Given data:
◇ ◇ ◇ ◇ ◇

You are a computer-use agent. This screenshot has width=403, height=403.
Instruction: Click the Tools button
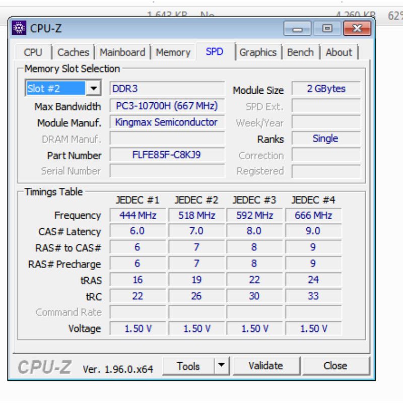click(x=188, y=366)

◇ ◇ ◇ ◇ ◇

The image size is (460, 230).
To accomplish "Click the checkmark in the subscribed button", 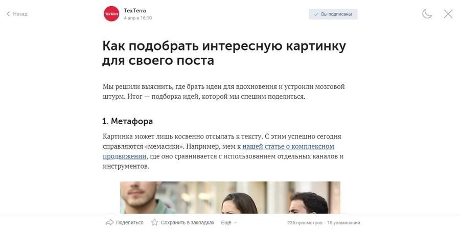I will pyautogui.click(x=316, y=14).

◇ ◇ ◇ ◇ ◇

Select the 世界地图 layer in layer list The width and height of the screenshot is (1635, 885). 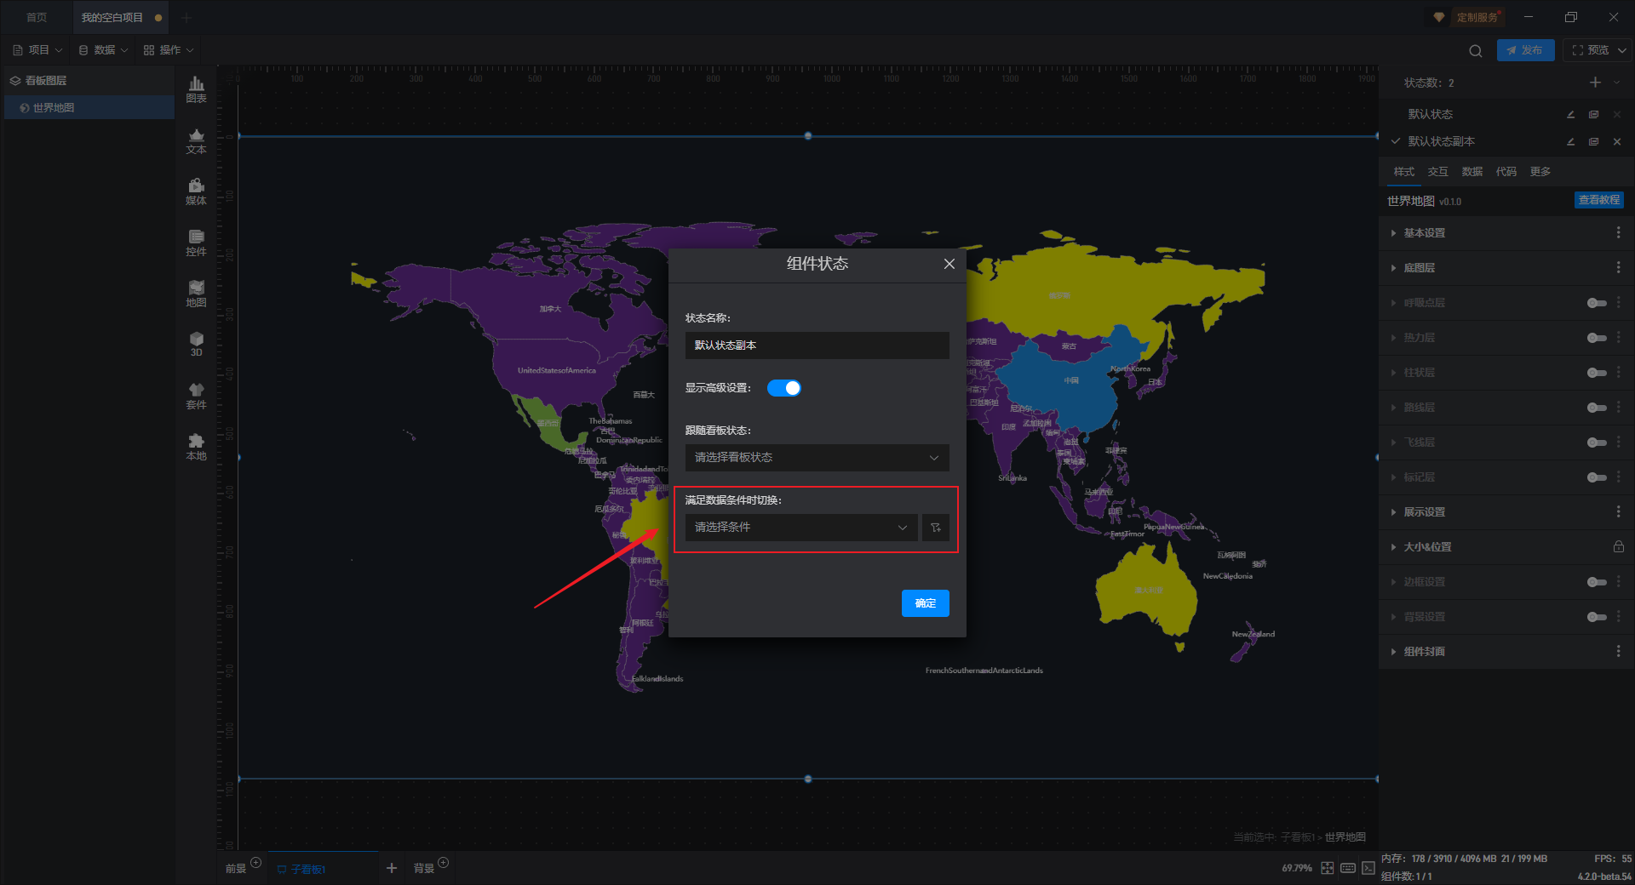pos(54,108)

◇ ◇ ◇ ◇ ◇

Goal: Please output everything in the listing from the line containing "You are a computer-use" down to the line containing "click(x=188, y=366)", both ends included, as a JSON list of strings with one string per line. Skip blank lines and leave the pictures out.

Worked answer:
[
  "You are a computer-use agent. This screenshot has width=403, height=403.",
  "Instruction: Click the Tools button",
  "click(x=188, y=366)"
]